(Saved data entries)
▬▬▬▬▬▬

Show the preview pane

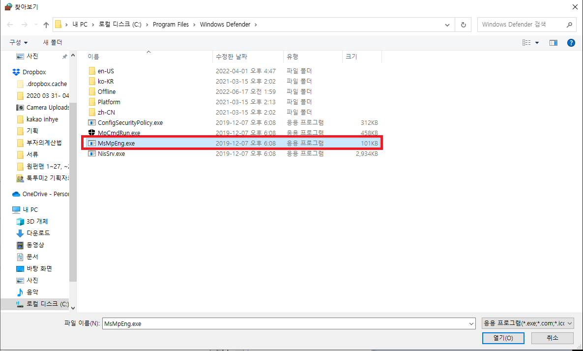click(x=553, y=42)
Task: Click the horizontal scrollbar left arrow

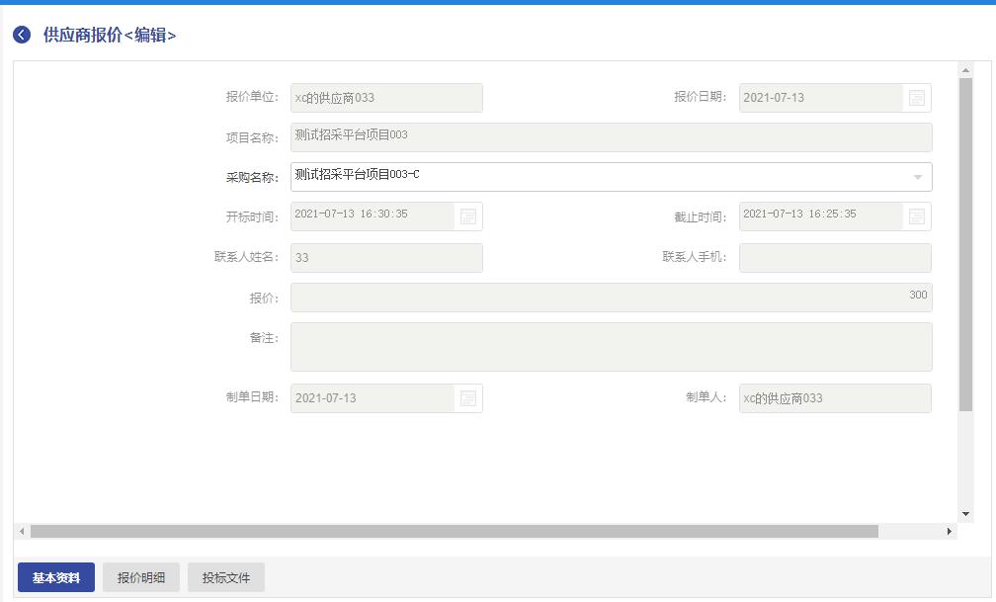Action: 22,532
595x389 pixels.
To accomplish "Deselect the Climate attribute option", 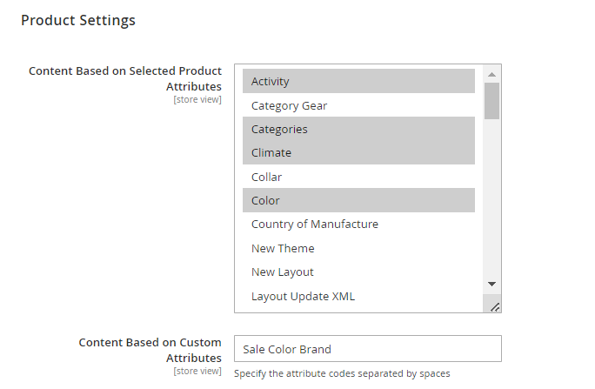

▬▬▬▬▬▬

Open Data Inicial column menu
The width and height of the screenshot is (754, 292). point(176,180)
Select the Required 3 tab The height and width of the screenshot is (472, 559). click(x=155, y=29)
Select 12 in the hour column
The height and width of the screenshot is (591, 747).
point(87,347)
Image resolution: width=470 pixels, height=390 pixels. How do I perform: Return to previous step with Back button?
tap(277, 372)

▬▬▬▬▬▬

## WORK REQUIRED
From the records above, give again only the part that opens with the line containing "Task: Click the" and closes with the line containing "the Climate attribute". Keep both ends but drop the pictures.

## EXERCISE RESULT
Task: Click the horizontal scrollbar left arrow

Action: 22,532
595x389 pixels.
To accomplish "Deselect the Climate attribute option", 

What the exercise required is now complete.